Task. Identify every line in the material that contains the word "dimensions", and copy each of those lines in full.

****

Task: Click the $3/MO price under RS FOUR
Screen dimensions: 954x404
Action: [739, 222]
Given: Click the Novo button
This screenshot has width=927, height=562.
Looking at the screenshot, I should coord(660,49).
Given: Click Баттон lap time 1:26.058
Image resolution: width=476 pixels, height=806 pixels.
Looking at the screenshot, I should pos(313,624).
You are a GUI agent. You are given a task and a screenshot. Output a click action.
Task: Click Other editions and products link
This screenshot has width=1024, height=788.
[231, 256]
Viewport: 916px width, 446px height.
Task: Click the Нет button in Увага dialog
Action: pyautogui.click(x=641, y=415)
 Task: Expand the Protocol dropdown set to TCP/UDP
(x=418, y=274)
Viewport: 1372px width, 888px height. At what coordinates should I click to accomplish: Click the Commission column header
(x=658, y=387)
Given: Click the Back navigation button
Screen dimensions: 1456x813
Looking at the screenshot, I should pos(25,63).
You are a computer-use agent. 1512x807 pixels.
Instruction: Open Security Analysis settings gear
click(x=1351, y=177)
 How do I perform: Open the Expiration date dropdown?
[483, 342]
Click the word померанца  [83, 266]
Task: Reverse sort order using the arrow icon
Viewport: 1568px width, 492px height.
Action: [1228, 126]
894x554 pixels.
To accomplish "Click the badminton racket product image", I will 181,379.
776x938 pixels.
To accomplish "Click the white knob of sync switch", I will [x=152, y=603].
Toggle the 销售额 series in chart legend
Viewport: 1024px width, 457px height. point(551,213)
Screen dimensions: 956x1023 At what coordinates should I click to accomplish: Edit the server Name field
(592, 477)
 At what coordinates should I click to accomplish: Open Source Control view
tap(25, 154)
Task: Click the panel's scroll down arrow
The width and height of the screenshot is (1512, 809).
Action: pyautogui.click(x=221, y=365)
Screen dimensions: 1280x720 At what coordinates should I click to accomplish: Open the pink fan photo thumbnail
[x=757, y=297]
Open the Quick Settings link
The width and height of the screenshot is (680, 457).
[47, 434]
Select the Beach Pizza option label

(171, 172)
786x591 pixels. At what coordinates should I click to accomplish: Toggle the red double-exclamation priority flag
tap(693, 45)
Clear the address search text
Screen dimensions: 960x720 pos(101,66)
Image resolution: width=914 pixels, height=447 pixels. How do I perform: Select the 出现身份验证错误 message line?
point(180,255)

****

Response for this exercise.
Screen dimensions: 954x404
Screen dimensions: 1456x813
Screen dimensions: 956x1023 At what coordinates should I click to accomplish: Edit the server Name field
Screen dimensions: 1280x720 At what coordinates should I click to accomplish: Open the pink fan photo thumbnail
Screen dimensions: 960x720 pos(101,66)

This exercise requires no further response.